══ Records for processing
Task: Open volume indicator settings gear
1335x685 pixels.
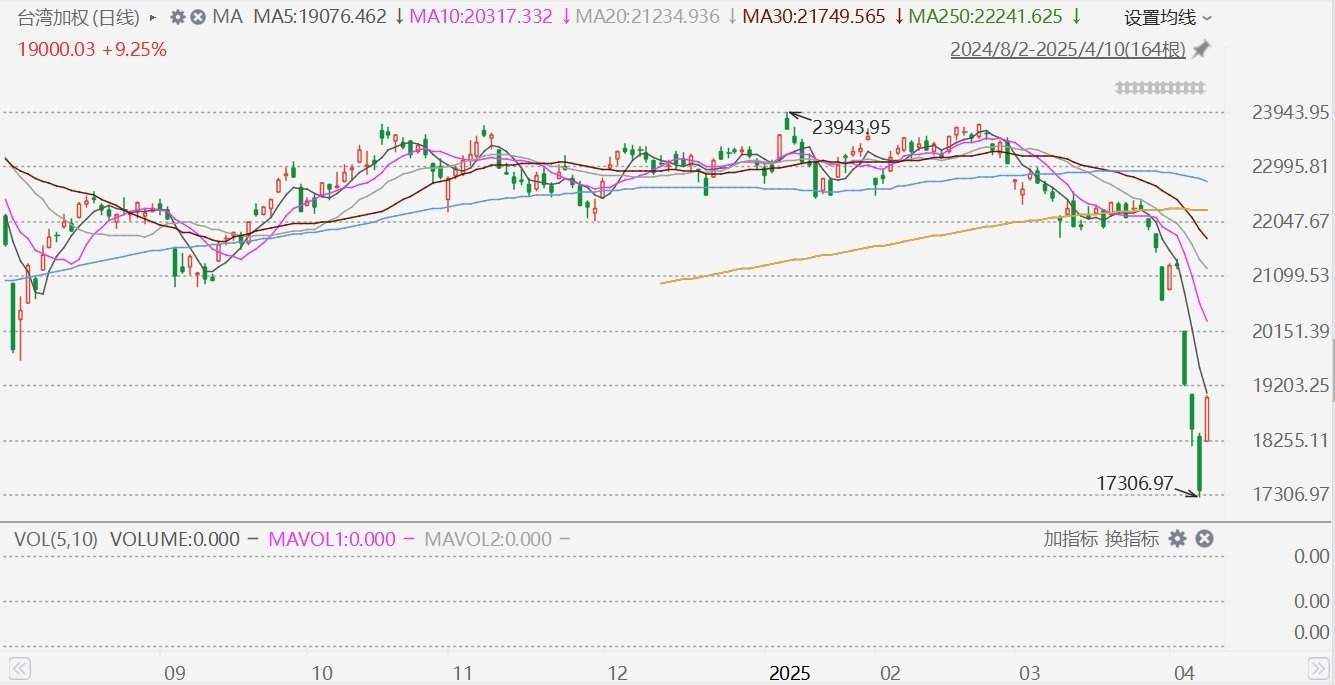Action: [x=1178, y=539]
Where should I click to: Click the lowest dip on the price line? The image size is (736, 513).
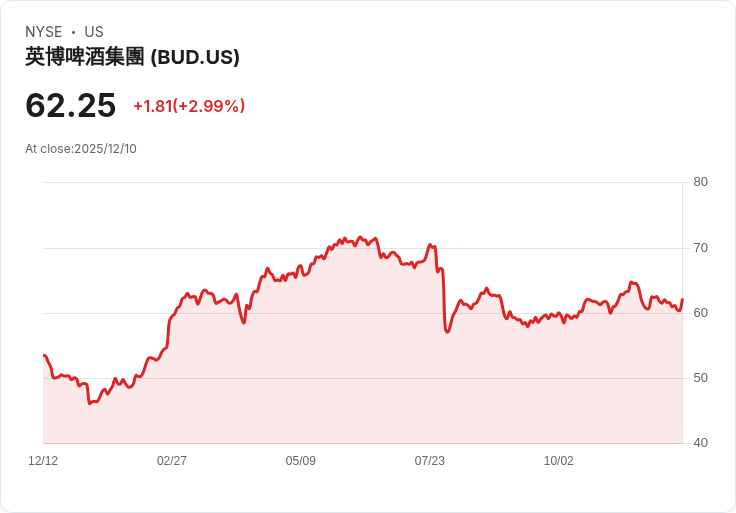90,403
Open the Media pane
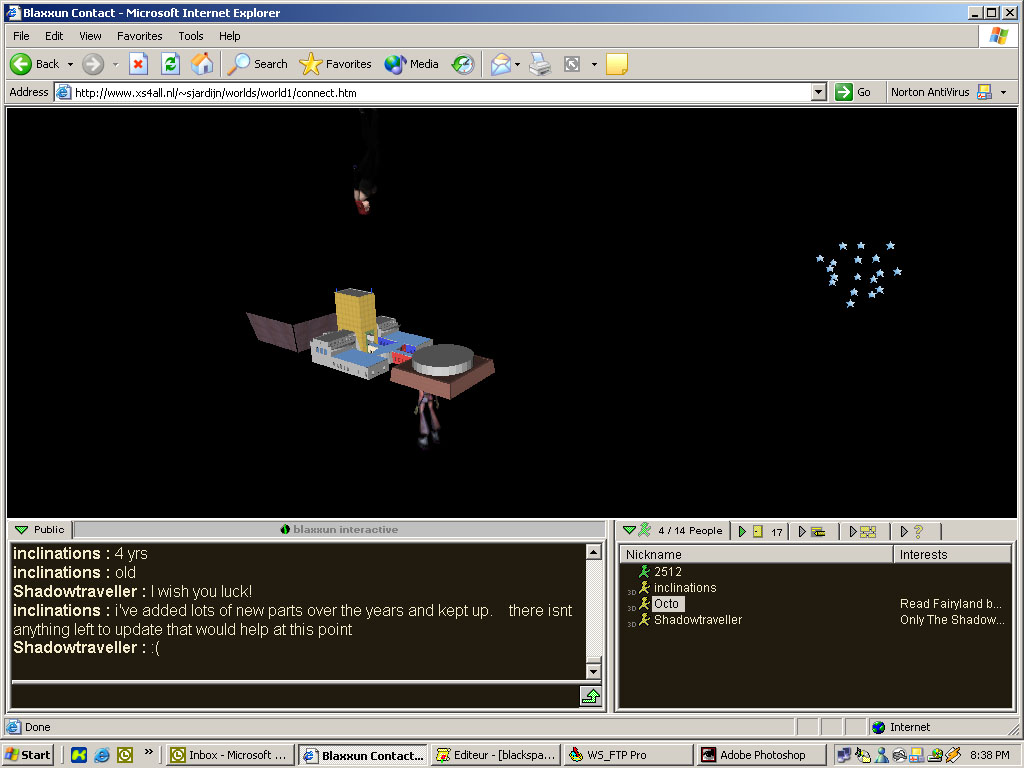The height and width of the screenshot is (768, 1024). pyautogui.click(x=412, y=64)
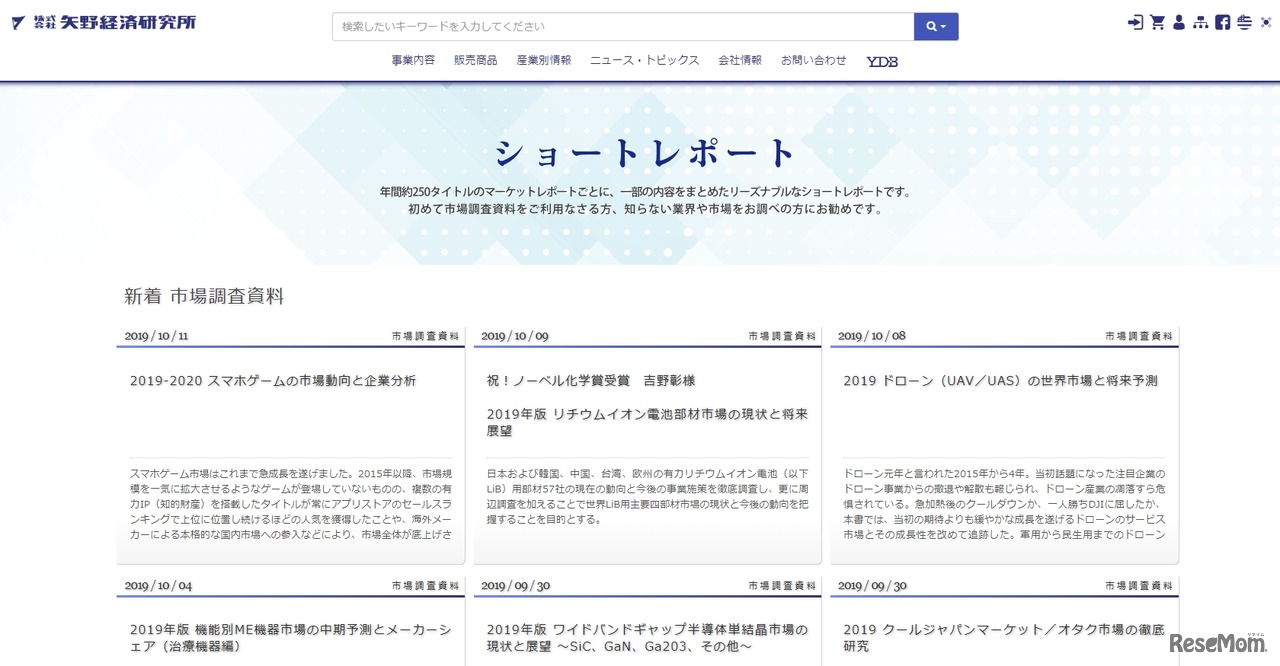Click the user account icon

click(1178, 21)
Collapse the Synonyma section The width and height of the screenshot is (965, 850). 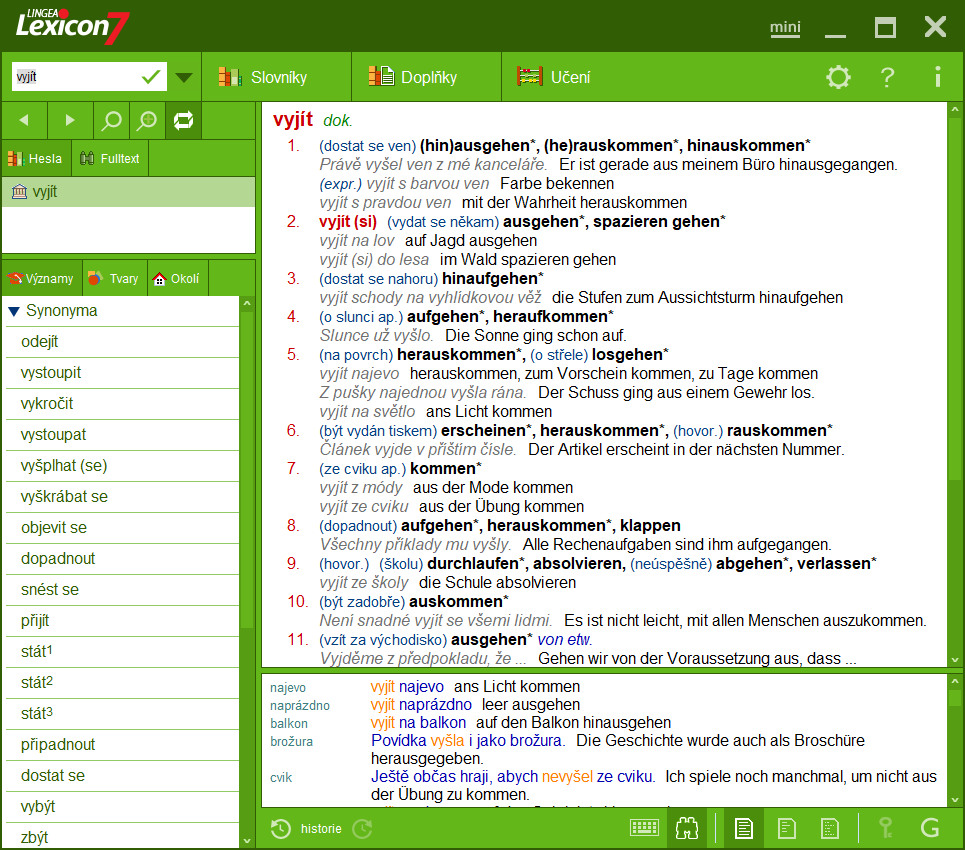[14, 311]
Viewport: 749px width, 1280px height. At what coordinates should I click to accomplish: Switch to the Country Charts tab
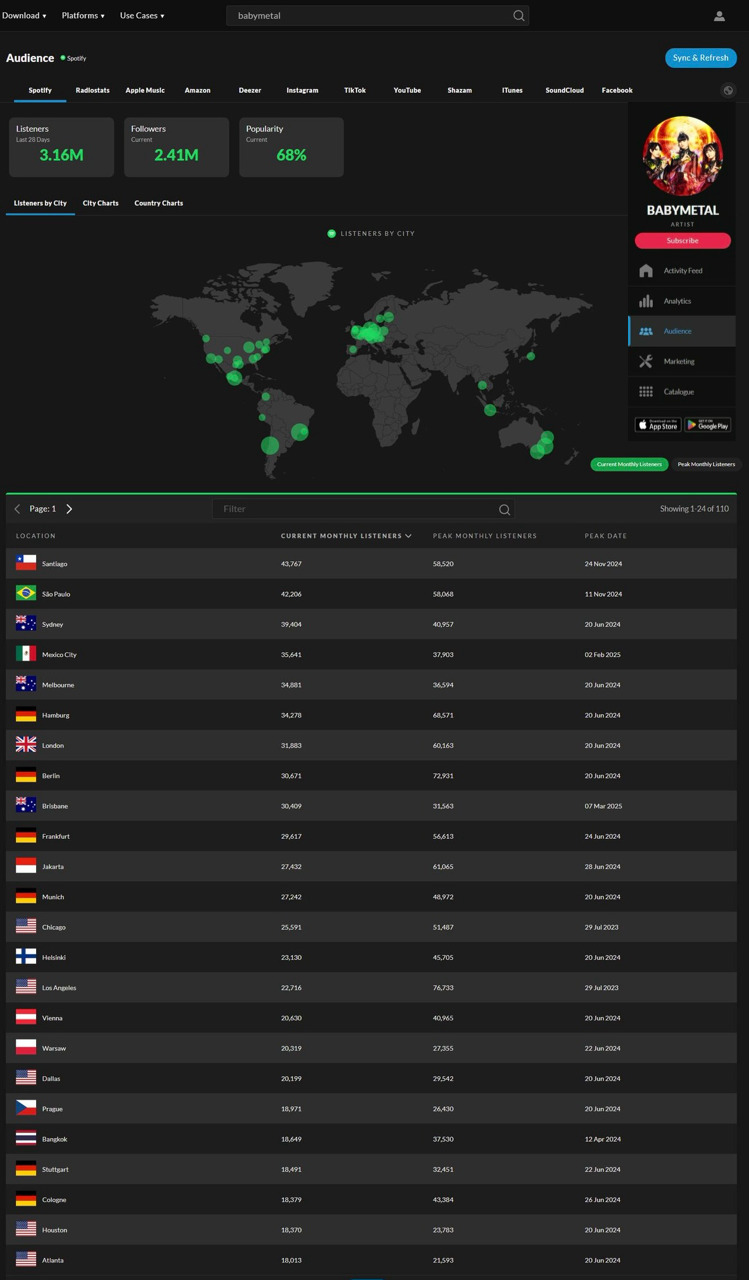coord(158,203)
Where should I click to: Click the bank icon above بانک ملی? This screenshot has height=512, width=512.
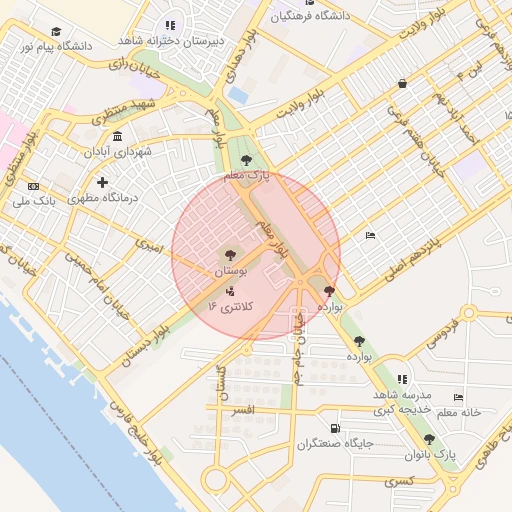(33, 186)
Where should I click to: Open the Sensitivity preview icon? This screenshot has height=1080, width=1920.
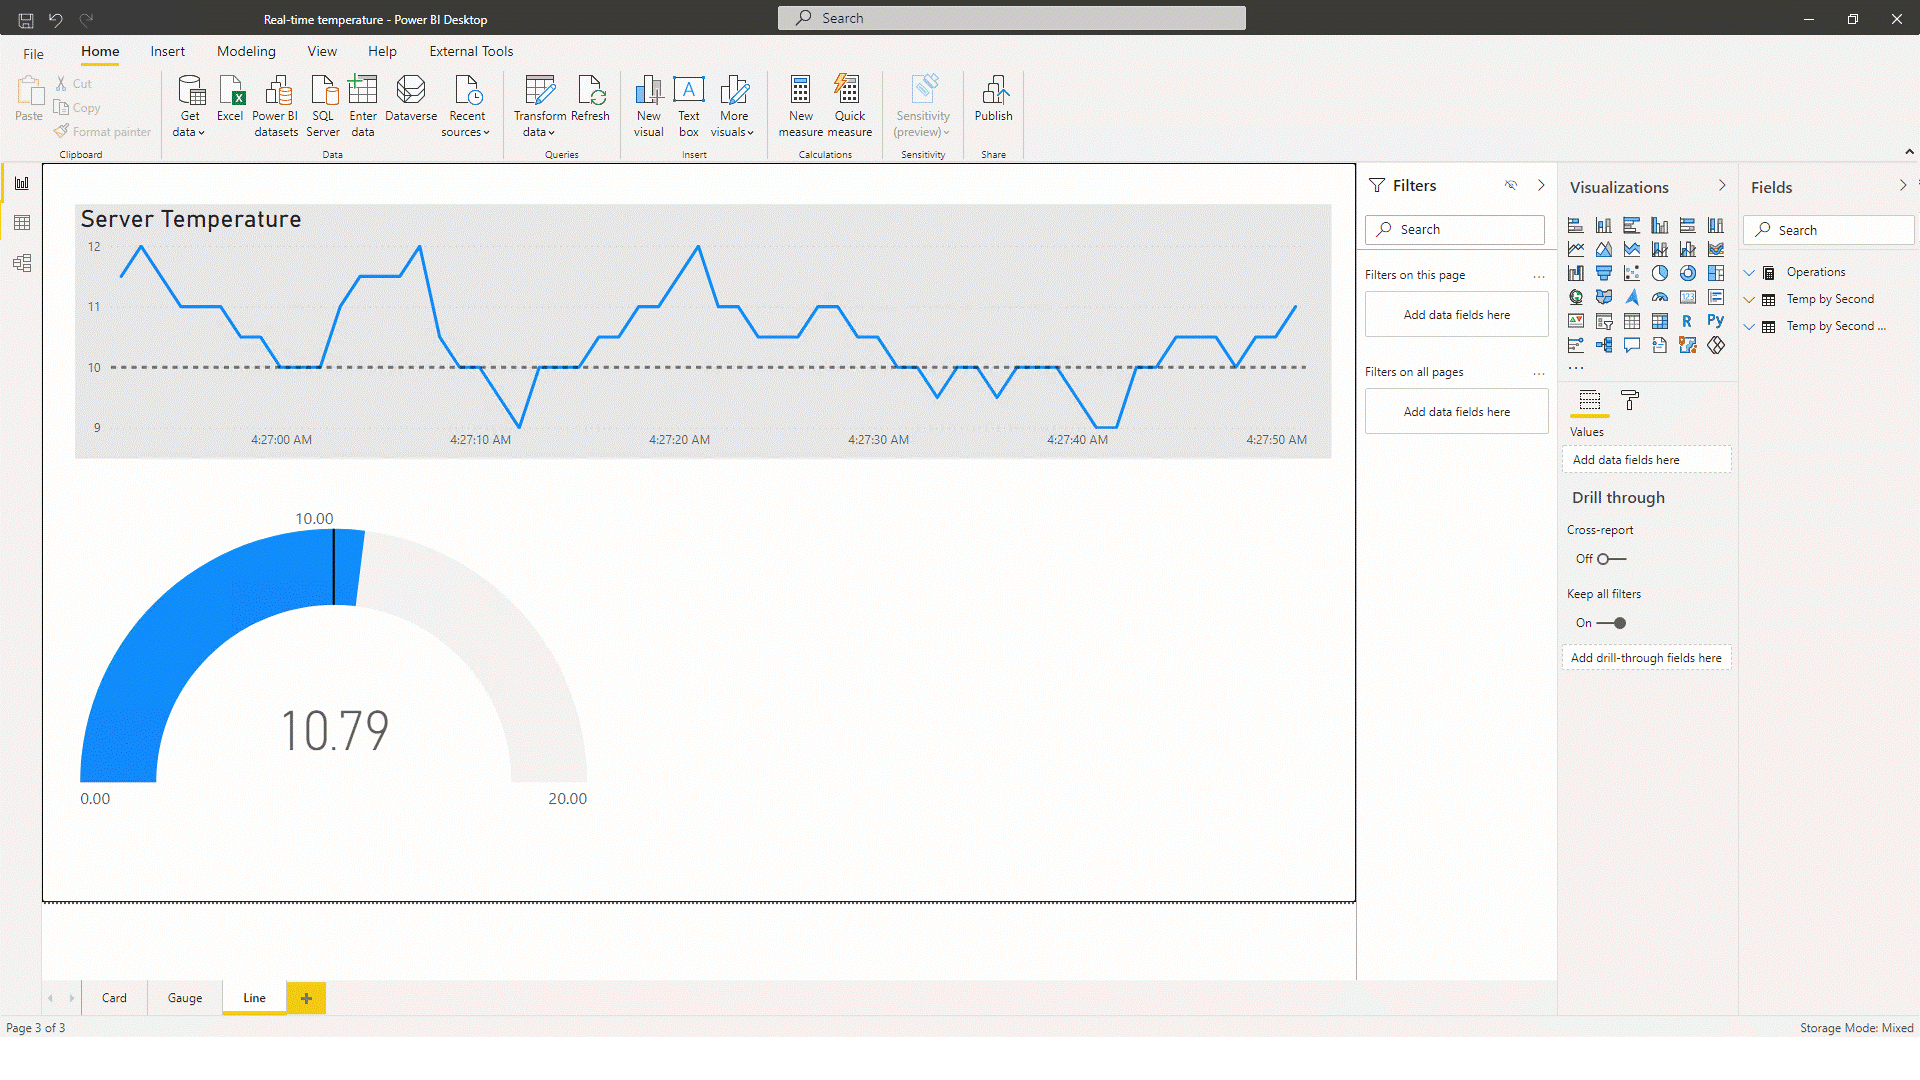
════
What you should do -> Word for word, restate the lines from the one containing "Viewport: 749px width, 1280px" through the end of the entries. Do not include pictures.

Written answer ->
Viewport: 749px width, 1280px height. At what coordinates should I click to accomplish: Switch to the Country Charts tab
coord(158,203)
Where should I click to: Click the bank icon above بانک ملی? This screenshot has height=512, width=512.
(33, 186)
Where should I click to: Open the Sensitivity preview icon? This screenshot has height=1080, width=1920.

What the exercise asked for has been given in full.